The legislation calling for the redesign of the Mississippi state flag and for the new flag to not include the Confederate battle emblem passed the state House 91-23 and the state Senate 37-14 on Sunday.
The flag with blue, white and red stripes and the Confederate emblem in its corner was adopted in 1894. If Reeves, a Republican, signs the legislation into law, the last remaining state flag to fly the Confederate symbol will be retired.

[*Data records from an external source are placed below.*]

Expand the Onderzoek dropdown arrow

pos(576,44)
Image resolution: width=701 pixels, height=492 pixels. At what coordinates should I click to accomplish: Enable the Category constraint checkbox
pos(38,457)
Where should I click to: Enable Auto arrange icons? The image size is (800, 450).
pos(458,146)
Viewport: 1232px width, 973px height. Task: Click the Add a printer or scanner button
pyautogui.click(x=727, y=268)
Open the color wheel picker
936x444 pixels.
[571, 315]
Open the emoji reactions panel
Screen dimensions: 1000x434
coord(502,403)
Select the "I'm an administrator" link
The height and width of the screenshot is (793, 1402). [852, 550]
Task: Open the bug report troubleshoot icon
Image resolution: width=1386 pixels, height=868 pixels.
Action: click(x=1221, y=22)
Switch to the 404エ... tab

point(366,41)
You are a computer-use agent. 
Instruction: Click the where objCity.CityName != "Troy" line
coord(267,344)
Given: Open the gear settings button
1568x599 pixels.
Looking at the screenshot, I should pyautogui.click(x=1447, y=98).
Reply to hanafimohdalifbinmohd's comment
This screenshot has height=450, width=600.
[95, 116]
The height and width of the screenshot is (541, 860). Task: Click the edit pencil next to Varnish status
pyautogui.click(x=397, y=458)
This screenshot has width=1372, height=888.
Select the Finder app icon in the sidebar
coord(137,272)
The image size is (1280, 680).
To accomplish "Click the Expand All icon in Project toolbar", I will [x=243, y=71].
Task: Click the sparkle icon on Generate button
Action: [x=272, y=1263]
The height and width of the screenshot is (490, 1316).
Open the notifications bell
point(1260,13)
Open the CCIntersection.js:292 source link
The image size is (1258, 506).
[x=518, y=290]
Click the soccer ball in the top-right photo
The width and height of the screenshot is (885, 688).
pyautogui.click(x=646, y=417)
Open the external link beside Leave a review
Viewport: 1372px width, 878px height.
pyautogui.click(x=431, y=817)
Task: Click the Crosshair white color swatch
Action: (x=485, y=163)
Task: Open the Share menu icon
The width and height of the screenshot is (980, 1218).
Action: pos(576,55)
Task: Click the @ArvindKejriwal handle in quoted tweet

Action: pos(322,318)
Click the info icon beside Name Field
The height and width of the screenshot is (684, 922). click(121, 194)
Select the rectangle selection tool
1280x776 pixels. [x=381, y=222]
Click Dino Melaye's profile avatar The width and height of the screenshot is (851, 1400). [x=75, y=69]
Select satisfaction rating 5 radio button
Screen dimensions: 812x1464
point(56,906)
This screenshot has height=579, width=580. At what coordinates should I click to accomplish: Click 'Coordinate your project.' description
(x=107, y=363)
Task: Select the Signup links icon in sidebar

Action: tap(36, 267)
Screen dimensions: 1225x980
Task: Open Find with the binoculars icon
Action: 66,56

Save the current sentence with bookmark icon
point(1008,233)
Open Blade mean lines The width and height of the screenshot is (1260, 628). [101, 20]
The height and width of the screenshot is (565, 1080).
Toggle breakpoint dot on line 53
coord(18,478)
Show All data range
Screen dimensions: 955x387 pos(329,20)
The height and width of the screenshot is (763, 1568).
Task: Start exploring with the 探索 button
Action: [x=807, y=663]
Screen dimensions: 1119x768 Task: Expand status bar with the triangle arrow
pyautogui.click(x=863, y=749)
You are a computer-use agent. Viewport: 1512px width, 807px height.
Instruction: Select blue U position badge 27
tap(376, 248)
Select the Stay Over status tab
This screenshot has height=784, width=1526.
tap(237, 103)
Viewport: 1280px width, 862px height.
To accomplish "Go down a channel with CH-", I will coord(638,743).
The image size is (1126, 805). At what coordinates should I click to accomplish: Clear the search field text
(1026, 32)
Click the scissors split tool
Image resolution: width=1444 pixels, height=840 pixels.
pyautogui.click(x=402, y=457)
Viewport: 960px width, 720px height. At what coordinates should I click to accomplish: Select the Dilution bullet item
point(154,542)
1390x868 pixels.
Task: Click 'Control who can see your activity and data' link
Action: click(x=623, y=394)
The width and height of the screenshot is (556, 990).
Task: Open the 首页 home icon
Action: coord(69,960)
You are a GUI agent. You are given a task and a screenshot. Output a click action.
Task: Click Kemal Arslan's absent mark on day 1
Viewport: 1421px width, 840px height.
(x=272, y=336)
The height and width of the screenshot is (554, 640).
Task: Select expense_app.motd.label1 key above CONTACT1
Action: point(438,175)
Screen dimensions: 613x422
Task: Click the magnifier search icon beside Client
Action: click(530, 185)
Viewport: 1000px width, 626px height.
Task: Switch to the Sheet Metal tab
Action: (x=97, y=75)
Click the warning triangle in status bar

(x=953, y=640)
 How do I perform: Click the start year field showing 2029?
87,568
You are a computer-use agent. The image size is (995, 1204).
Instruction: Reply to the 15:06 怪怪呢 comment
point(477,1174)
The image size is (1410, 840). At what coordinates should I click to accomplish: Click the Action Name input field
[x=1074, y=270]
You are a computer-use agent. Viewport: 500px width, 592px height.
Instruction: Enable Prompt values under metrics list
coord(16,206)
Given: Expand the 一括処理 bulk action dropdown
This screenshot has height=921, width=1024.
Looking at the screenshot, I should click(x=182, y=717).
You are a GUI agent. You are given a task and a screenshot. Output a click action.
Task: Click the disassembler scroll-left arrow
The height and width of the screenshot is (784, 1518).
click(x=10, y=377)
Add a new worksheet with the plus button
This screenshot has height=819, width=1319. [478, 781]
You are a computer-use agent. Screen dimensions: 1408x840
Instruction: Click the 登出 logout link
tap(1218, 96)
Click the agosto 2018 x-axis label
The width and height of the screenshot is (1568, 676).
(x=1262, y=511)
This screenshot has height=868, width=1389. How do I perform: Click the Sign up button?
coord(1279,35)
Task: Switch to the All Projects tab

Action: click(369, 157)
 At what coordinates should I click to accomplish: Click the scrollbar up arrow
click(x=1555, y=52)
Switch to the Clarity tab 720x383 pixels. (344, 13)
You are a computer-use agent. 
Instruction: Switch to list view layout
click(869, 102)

"I thank my colleagues, constituents and the activists who fought so hard to bring about this historic moment," Rep. Jeramey Anderson, a Democrat, said via Twitter on Sunday following the votes. "I thank those who came before us, who with courage and resolve nurtured the Civil Rights Movement that helped us to this day. What a beautiful moment of unity."
The bill specifically calls for the establishment of a commission to redesign the state flag and prescribes that it "not include the design of the Confederate battle flag" but to include the words "in God we trust." The commission is to submit its recommendation on a new design by Sept. 14. It will then be placed on the ballot in a special election to be held Nov. 3.
The Confederate emblem on the flag has long been a source of controversy, but debate over it resumed in the legislature following the police-involved death of George Floyd, which ignited weeks of nationwide protests against police brutality and racial inequality.
Floyd, a black man, died on Memorial Day while being pinned to the ground for more than eight minutes by the knee of a white police officer in Minneapolis.
Amid the protests, demonstrators have demanded statues and symbols honoring those of the Confederacy to be removed as critics say they celebrate slavery.
In the past few weeks, several such statues have been torn down by protesters or removed by politicians.
Earlier this month, the NCAA board of governors banned championship events from being held in states that fly the Confederate flag and Walmart said it would no longer display the flag at its Mississippi locations.
Reeves said in a statement that he would sign the bill after it is sent to him, stating that what needs to occur now is for the state to heal.
"It will be harder than recovering from tornadoes, harder than historic floods, harder than agency corruption or prison riots or the coming hurricane season -- even harder than battling the coronavirus," he said. "For economic prosperity and for a better future for my kids and yours, we must find a way to come together. To heal our wounds, to forgive, to resolve that the page has been turned, to trust each other."